* Problem:
Work through the records below, line by line, and say how many lines include "gear", with nothing else.

- Opening Delimiter -

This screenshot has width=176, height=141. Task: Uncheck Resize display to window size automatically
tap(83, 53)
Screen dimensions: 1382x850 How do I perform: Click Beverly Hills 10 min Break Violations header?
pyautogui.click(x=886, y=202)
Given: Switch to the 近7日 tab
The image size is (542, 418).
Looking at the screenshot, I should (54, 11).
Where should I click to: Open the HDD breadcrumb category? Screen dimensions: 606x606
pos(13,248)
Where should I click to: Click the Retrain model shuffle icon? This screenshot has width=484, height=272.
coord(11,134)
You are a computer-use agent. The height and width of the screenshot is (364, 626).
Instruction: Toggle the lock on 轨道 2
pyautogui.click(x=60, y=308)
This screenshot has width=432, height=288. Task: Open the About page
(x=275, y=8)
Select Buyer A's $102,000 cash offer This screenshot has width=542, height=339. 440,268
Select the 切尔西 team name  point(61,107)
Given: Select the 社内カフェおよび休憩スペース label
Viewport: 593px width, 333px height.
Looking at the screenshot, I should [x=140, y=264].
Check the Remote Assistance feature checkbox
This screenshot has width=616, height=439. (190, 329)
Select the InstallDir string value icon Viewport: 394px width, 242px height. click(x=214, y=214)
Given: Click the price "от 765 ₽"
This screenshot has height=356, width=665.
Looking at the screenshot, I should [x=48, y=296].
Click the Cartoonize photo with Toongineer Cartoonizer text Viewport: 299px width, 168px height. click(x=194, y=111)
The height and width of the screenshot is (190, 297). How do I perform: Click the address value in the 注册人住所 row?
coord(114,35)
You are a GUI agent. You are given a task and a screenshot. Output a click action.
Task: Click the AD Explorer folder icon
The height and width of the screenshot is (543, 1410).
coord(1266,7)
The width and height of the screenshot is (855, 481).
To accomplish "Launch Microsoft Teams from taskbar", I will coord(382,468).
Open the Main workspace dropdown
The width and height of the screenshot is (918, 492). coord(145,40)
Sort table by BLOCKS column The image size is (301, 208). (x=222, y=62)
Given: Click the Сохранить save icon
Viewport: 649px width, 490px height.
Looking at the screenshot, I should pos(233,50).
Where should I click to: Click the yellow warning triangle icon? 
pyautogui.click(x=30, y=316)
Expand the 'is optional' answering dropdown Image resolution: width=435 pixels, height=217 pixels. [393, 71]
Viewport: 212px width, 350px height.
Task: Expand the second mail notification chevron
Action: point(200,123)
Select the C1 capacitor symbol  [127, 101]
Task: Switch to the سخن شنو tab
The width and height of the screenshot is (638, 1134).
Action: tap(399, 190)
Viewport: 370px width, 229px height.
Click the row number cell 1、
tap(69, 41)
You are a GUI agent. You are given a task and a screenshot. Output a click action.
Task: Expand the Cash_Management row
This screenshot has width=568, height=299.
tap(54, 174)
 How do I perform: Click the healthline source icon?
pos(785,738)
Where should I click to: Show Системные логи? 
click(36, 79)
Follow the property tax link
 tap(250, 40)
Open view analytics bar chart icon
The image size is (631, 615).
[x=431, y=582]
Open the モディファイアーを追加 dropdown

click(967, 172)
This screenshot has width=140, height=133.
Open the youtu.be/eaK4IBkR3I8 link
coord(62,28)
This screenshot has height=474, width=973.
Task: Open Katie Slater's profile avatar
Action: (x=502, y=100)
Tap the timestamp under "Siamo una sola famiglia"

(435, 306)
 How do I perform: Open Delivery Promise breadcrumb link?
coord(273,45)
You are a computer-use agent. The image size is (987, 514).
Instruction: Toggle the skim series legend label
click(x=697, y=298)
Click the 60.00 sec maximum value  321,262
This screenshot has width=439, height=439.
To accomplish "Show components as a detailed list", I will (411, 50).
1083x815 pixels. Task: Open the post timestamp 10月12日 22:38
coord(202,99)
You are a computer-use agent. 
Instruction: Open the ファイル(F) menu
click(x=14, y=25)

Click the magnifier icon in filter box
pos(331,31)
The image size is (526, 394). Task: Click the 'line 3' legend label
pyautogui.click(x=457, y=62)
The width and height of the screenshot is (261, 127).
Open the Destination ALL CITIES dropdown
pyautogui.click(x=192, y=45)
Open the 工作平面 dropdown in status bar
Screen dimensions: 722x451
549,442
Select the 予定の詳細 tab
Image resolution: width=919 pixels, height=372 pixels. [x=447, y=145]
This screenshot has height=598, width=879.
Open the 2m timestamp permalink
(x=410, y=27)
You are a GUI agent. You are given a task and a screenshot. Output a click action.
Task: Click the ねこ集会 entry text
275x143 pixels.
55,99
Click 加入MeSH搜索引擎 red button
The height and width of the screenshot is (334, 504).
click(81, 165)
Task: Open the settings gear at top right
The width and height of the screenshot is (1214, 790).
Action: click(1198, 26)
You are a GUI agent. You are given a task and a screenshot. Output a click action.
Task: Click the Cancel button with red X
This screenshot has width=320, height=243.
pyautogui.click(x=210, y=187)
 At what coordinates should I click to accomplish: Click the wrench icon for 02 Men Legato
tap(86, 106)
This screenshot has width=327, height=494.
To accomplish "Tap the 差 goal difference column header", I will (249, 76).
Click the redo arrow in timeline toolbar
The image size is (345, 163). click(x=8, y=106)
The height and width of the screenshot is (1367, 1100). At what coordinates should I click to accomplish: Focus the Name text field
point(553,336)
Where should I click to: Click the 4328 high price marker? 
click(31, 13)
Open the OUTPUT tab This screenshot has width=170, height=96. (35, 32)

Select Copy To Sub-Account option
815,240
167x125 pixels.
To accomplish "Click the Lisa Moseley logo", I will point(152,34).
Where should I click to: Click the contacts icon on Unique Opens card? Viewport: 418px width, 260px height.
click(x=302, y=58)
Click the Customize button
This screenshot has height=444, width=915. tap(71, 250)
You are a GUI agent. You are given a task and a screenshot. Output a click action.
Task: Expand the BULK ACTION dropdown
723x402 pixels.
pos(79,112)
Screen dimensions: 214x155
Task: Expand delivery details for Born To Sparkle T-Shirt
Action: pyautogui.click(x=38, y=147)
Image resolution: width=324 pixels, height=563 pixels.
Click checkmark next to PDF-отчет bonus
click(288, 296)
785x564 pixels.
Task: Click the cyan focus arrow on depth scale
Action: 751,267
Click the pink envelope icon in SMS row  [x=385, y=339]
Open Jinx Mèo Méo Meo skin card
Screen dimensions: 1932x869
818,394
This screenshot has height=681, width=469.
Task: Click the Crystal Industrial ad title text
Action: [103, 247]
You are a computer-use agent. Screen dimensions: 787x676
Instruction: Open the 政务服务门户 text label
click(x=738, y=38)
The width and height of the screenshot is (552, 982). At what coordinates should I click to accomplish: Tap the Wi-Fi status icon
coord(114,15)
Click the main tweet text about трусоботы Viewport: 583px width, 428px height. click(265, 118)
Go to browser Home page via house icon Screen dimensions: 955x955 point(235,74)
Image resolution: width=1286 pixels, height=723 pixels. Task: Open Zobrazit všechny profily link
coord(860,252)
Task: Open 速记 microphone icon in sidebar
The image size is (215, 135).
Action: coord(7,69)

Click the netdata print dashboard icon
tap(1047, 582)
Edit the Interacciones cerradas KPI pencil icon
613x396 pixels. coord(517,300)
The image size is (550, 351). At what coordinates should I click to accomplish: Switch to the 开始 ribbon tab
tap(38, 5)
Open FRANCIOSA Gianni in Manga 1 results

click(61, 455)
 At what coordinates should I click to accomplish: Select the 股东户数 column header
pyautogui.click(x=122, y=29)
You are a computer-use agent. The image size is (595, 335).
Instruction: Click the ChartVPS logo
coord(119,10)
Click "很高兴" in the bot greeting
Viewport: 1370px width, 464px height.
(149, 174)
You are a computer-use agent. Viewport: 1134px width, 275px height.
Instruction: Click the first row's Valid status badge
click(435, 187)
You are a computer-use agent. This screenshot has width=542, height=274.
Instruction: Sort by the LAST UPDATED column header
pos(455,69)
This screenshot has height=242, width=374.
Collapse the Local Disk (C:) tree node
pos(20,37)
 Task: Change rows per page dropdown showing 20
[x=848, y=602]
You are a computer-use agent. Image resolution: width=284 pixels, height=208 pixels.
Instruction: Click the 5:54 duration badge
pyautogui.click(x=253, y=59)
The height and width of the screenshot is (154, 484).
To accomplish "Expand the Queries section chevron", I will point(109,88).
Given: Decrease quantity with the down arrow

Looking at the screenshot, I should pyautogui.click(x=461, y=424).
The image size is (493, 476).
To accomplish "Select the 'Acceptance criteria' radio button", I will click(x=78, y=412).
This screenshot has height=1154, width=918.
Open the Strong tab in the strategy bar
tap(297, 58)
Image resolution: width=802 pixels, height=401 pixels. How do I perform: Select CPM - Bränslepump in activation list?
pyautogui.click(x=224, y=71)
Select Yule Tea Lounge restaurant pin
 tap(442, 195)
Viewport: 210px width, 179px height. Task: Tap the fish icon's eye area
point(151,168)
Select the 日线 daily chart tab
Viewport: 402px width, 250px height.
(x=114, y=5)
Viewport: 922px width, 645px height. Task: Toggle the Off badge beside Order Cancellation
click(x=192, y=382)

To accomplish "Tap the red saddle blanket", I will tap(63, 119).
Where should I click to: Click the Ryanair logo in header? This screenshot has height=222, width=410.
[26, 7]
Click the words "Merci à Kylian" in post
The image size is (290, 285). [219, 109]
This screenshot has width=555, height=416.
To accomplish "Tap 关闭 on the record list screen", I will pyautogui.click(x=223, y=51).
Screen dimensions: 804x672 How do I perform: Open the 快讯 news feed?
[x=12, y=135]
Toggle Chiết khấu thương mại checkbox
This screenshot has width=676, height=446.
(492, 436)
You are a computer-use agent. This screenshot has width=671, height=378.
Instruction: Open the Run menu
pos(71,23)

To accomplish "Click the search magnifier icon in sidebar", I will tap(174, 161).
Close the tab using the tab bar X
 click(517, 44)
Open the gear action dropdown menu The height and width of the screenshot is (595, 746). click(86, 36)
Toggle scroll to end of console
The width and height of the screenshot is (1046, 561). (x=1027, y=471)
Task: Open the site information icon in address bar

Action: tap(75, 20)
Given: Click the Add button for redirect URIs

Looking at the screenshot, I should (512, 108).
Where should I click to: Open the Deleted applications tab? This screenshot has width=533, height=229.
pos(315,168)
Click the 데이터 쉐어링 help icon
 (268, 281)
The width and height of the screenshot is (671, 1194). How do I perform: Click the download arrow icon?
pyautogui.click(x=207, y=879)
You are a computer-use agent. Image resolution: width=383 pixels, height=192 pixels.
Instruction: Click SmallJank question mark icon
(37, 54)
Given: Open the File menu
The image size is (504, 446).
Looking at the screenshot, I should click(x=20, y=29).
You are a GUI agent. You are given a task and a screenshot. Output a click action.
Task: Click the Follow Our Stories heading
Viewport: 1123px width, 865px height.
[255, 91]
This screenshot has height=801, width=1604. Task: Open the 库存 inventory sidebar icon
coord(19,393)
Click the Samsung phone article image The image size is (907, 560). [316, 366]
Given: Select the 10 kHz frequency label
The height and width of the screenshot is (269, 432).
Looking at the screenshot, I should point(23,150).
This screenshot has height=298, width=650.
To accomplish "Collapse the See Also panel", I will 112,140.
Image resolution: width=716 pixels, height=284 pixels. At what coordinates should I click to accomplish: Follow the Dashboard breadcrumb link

- Closing Delimiter -

* Your solution:
2